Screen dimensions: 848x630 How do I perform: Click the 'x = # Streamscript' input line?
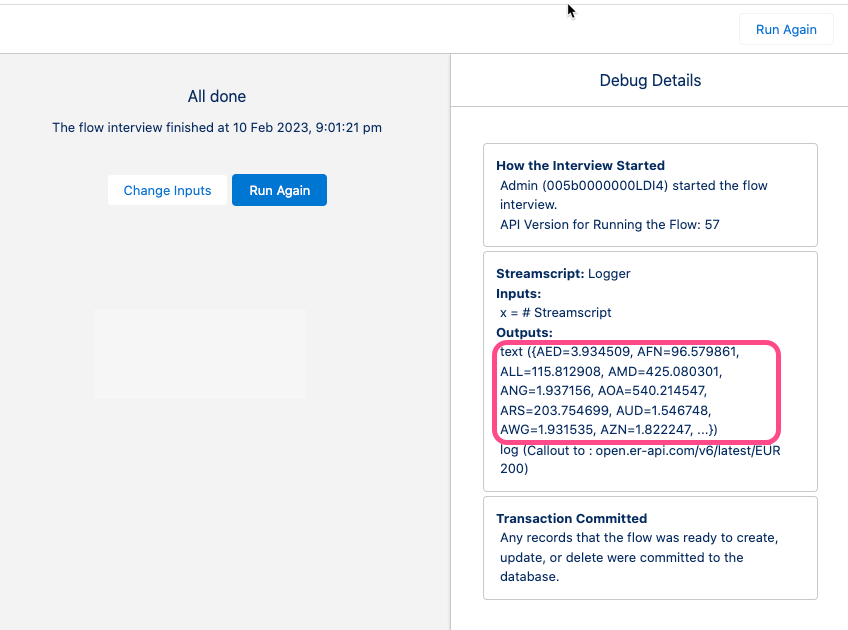click(555, 313)
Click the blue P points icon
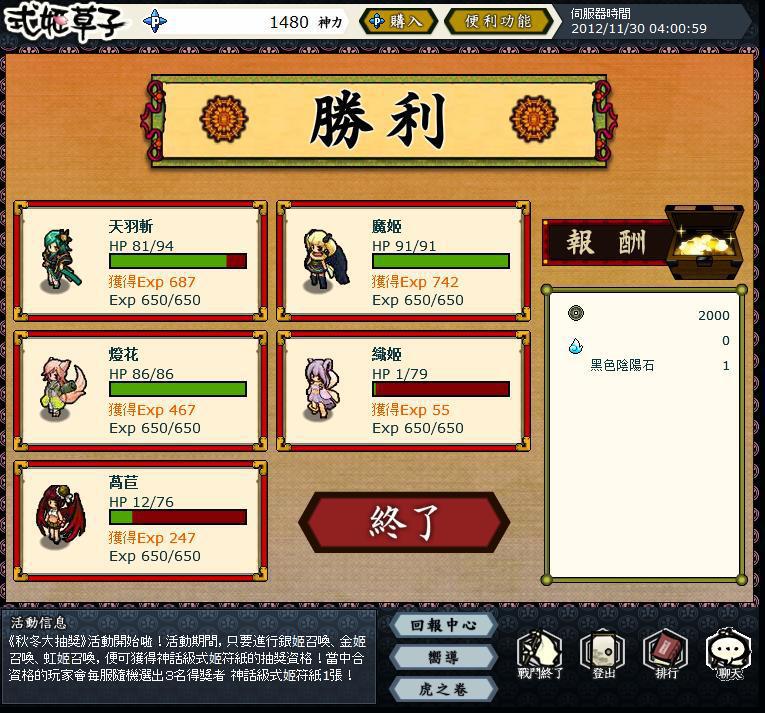 [x=155, y=21]
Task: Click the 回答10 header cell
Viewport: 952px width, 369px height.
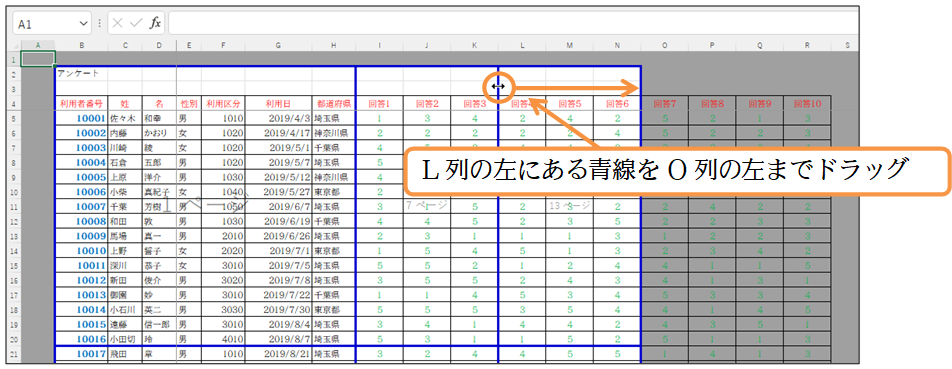Action: (x=808, y=103)
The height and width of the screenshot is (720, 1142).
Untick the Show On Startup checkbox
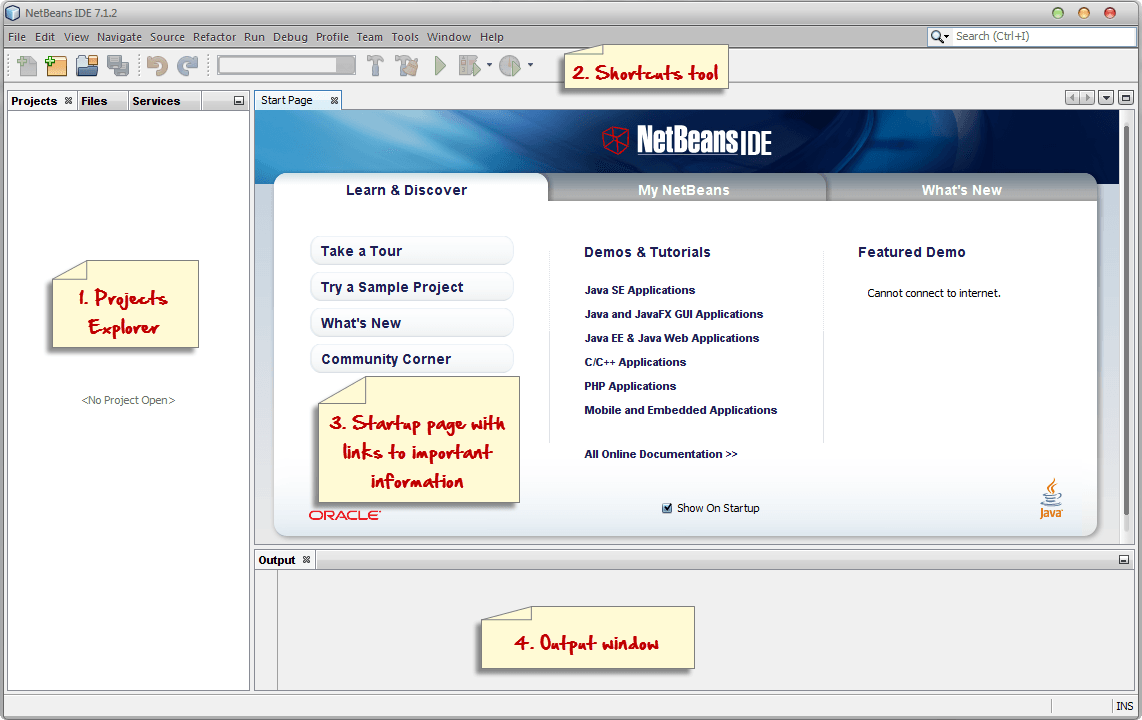click(667, 508)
==================================================
Activity: The entries above need to be output again in full, exactly, and without pictures.

Answer box:
Screen dimensions: 848x630 How do I perform: Click the 'x = # Streamscript' input line?
click(555, 313)
Click the blue P points icon
 [x=155, y=21]
Task: Click the 回答10 header cell
Viewport: 952px width, 369px height.
Action: (x=808, y=103)
The height and width of the screenshot is (720, 1142).
Untick the Show On Startup checkbox
click(667, 508)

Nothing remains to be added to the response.